## [The data]
+ + +
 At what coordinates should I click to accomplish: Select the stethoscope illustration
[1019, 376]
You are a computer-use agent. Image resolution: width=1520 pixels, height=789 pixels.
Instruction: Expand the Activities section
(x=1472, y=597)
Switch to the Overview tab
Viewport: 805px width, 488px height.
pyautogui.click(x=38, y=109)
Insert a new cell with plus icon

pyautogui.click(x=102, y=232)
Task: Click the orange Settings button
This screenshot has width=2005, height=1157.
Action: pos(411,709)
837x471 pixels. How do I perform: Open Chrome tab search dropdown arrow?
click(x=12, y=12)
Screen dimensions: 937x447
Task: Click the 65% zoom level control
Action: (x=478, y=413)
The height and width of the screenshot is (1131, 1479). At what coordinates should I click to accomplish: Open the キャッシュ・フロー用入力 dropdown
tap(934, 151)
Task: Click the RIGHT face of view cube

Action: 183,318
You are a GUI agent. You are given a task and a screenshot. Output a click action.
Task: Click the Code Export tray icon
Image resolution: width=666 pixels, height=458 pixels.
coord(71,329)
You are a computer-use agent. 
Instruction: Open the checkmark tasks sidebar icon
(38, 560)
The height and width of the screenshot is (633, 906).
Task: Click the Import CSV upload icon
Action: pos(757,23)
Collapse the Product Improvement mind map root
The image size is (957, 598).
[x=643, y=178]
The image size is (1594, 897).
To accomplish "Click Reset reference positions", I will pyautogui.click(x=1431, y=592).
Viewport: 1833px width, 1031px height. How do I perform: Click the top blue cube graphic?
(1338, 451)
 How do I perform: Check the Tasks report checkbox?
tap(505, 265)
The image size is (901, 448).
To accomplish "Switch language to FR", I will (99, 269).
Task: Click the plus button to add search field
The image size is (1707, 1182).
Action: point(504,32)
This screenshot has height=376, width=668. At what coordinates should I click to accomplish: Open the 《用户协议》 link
+ + +
## [Exercise objective]
Reproduce, line for line, the material, starting at its first line, and end once the line holding "Task: Click the Code Export tray icon" has been output.

## [Response]
 At what coordinates should I click to accomplish: Select the stethoscope illustration
[1019, 376]
You are a computer-use agent. Image resolution: width=1520 pixels, height=789 pixels.
Instruction: Expand the Activities section
(x=1472, y=597)
Switch to the Overview tab
Viewport: 805px width, 488px height.
pyautogui.click(x=38, y=109)
Insert a new cell with plus icon

pyautogui.click(x=102, y=232)
Task: Click the orange Settings button
This screenshot has width=2005, height=1157.
Action: pos(411,709)
837x471 pixels. How do I perform: Open Chrome tab search dropdown arrow?
click(x=12, y=12)
Screen dimensions: 937x447
Task: Click the 65% zoom level control
Action: (x=478, y=413)
The height and width of the screenshot is (1131, 1479). At what coordinates should I click to accomplish: Open the キャッシュ・フロー用入力 dropdown
tap(934, 151)
Task: Click the RIGHT face of view cube

Action: 183,318
You are a GUI agent. You are given a task and a screenshot. Output a click action.
Task: Click the Code Export tray icon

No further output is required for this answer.